Life as a locum registrar

Life as a locum registrar
Photo by Ante Hamersmit / Unsplash

TLDR: Reasons I'm not applying to ST4 right now

  • I love my job
  • I'm happy with where I am in my career
  • I want more time with my children while they're young
  • The role of consultant anaesthetist in the NHS doesn't look all that appealing right now
  • I enjoy having a sense of 'things still to accomplish' that I can delay to later in my life
  • I want to support my partner's career
  • I'd like to bring home more than £21 per hour to my kids

A conversation I've had rather a lot recently

"So you must be nearly done with CT3 now right?"

"Yes, my contract finished last week."

"Ah well done! So have you applied for a training number?"

"Nope."

"...so what's your plan? SIM fellow? Trust grade job?"

"Nope - just this."

"Locum?"

"Pretty much!"

"....but...why?"

Having worked at 80% less than full time equivalent since halfway through CT1, I found myself drifting through to the end of my CT3 year at the beginning of February, after which I was cast adrift into the middle earth between core and higher specialty training.

After many months of much deliberation, asking other trainees and consultants for their insights and experiences, I had made the decision not to apply for a training number or a trust grade post, and instead went full mercenary - Hello Larry Locum.

Here's a run through of the reasons why I've made this choice, and what it currently looks and feels like, for anyone who is considering doing the same.
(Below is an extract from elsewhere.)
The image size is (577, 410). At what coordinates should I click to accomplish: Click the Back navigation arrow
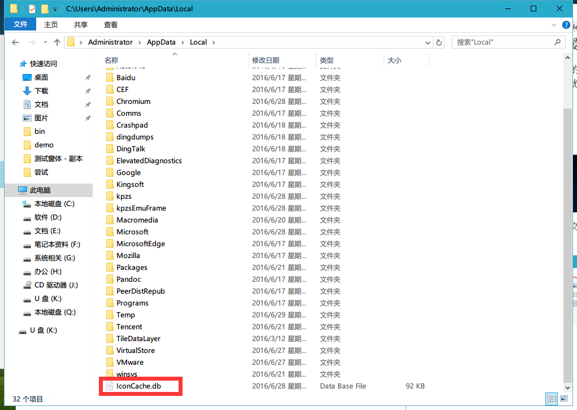[x=15, y=42]
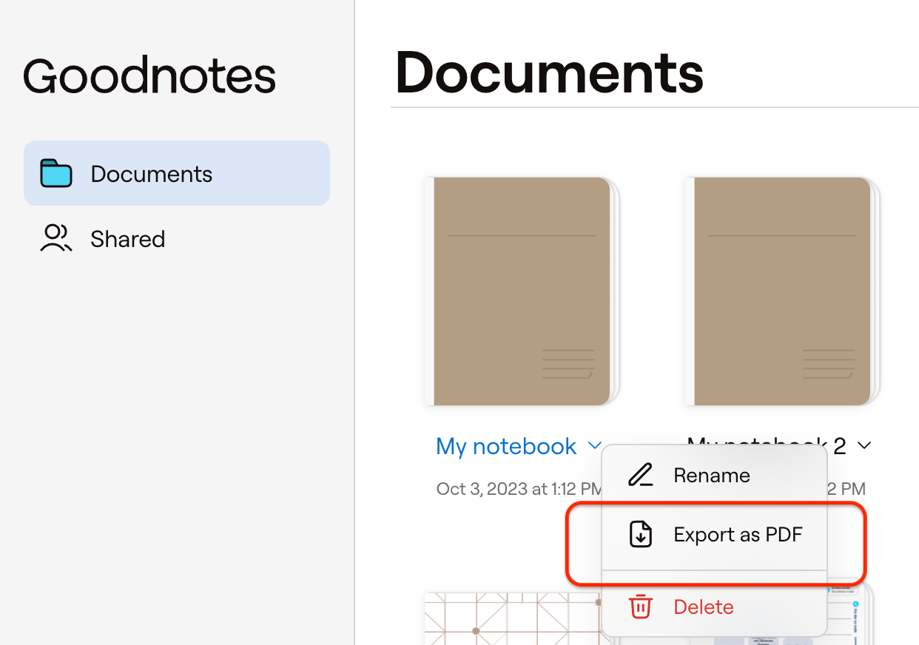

After a few months I'll come back and update with how it's all going, and how things appear with a bit of hindsight.


Why I'm not applying to ST4

Well, not right now at least.

I'm an anaesthetic registrar, father to multiple small children and partner to another doctor.

  • I have no spare money
  • I have no spare time
  • I'm seriously happy

I love my job.

So much so that I'd do it for free, but maybe not quite as often.

Everything I had ever imagined as a fifteen year old thinking about applying for medicine? I've made it!

That's not intended as an arrogant brag about how spectacularly marvellous I am - far from it - it's simply a reflection on the fact that it's very easy to get so engrossed in the process of 'career progression' and climbing the ladder toward consultancy that we fail to pause and take stock of just how far we've come.

We lose sight of why we applied to medicine in the first place.

I wanted to help people feel better, to use science to make cool stuff happen with the human body, work with my hands and feel like I'd done a good day's work, and earn enough money to do the stuff I like doing.

I do all this already as a junior anaesthetic registrar, so as far as teenage me is concerned - mission accomplished.

  • I put needles in people's spinal fluid and remove pain within seconds
  • I drift strangers into unconsciousness with ridiculously powerful drugs
  • I get to use all my scientific knowledge of biology, chemistry and physics every day to help people get better
Teenage me would be proud.

I've reached a stage in my training where I have enough autonomy and responsibility as an anaesthetist to work in the way that I enjoy, but also the right amount of senior support and supervision when I need it to not lie awake at night stressing.

Having heard the conversations between consultants in the variety of departments I've worked in - it doesn't sound all that much fun right now

  • Increasing bureaucracy and management control
  • Lack of staff
  • Lack of beds
  • Increasing complaints
  • Their own financial and political issues

I'm sure there are many wonderful perks to being a consultant, but all I've been hearing for the last three years are a lot of disgruntled voices complaining about things that aren't going to change by the time I get there if I went into higher specialty training right now.

I'm sure in the future I will want more responsibility and the ability to do things 'my way', but for now, the current set up suits me just fine.